### EXCERPT TO READ
┏━━
FN (green) suppresses cadherins (red) and promotes cell–matrix adhesions during branching.


Branched organs are shaped when epithelia make their own paths, according to a study by Takayoshi Sakai, Melinda Larsen, and Kenneth Yamada (National Institutes of Health, Bethesda, MD). The pathmaker in this process is fibronectin (FN), which tells cells to let go of their neighbors and instead grab hold of the underlying matrix.

Organs such as the lung and kidney gain surface area by forming numerous branches, which are generated by cycles of budding and cleft formation in epithelial cells. Branching is known to involve growth factor–regulated interactions between the epithelium and mesenchyme, but the authors wanted to know how individual cells respond during branching. Using the developing mouse salivary gland as a model, the group now reports that epithelia change their architecture by secreting FN fibrils in newly forming clefts.
┗━━
### ASSIGNMENT
Transcribe the passage on fibronectin and branching, everything from "FN (green) suppresses" down to "the underlying matrix.". The entries are not needed for this work.

[Stored entries]
┏━━
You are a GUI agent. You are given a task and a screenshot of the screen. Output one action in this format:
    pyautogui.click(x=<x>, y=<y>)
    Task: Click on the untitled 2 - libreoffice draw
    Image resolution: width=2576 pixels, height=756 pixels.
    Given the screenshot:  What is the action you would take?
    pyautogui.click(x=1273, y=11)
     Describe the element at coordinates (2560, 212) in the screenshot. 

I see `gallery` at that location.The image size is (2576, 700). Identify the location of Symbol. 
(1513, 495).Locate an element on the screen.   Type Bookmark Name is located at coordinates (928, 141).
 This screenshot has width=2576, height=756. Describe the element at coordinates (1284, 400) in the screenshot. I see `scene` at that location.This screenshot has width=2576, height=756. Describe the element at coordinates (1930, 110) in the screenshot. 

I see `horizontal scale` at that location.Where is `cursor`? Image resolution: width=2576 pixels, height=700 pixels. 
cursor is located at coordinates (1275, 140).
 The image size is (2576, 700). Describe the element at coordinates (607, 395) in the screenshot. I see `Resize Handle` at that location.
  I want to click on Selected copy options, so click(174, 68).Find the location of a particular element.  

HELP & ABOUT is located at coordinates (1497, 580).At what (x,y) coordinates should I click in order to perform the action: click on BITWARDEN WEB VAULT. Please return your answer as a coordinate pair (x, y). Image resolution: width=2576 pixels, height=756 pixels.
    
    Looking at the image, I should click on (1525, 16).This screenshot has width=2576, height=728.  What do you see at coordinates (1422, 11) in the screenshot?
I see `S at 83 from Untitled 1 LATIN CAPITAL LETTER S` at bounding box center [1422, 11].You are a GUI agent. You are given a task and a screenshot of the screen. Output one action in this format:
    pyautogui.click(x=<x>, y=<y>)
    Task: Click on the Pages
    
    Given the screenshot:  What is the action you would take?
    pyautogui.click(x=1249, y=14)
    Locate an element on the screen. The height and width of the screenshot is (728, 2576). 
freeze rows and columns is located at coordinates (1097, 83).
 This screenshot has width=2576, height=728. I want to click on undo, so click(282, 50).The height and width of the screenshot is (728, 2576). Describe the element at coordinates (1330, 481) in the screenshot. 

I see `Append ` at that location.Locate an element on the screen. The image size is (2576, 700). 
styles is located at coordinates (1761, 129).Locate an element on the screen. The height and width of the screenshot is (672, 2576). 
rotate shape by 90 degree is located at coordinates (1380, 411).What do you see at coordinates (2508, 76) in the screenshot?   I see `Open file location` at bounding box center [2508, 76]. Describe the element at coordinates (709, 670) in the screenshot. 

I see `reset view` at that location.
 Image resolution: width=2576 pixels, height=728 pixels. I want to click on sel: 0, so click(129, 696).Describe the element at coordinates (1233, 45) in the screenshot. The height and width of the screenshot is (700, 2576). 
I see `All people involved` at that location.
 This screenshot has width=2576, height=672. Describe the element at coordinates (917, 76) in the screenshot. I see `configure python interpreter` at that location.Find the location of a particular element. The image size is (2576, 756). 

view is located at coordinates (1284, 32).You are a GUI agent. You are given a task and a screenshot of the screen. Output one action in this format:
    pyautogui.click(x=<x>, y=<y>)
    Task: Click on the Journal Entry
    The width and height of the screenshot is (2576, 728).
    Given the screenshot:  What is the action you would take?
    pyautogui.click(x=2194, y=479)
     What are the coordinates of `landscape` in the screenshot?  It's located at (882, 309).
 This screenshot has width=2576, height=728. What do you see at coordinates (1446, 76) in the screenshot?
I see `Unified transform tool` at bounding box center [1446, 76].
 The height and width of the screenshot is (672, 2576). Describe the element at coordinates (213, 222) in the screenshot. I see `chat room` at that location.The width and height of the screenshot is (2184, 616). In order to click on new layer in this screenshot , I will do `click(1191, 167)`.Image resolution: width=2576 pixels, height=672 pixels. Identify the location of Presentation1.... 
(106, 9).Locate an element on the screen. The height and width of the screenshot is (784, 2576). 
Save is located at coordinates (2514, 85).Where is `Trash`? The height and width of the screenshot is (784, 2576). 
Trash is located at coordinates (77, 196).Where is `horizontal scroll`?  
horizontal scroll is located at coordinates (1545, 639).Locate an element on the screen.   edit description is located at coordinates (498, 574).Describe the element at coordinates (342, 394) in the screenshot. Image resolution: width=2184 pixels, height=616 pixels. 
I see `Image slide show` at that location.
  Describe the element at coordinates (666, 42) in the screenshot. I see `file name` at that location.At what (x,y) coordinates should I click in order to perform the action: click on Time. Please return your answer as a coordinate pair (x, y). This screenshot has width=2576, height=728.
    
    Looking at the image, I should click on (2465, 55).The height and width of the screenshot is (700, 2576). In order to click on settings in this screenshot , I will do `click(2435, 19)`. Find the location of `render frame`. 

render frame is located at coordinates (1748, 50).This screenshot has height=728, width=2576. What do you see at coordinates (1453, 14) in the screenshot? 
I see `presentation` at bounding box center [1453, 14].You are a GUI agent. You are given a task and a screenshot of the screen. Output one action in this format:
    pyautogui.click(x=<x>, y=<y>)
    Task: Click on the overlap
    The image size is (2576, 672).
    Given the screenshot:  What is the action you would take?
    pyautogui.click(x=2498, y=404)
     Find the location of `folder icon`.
┗━━
### RESPONSE
FN (green) suppresses cadherins (red) and promotes cell–matrix adhesions during branching.


Branched organs are shaped when epithelia make their own paths, according to a study by Takayoshi Sakai, Melinda Larsen, and Kenneth Yamada (National Institutes of Health, Bethesda, MD). The pathmaker in this process is fibronectin (FN), which tells cells to let go of their neighbors and instead grab hold of the underlying matrix.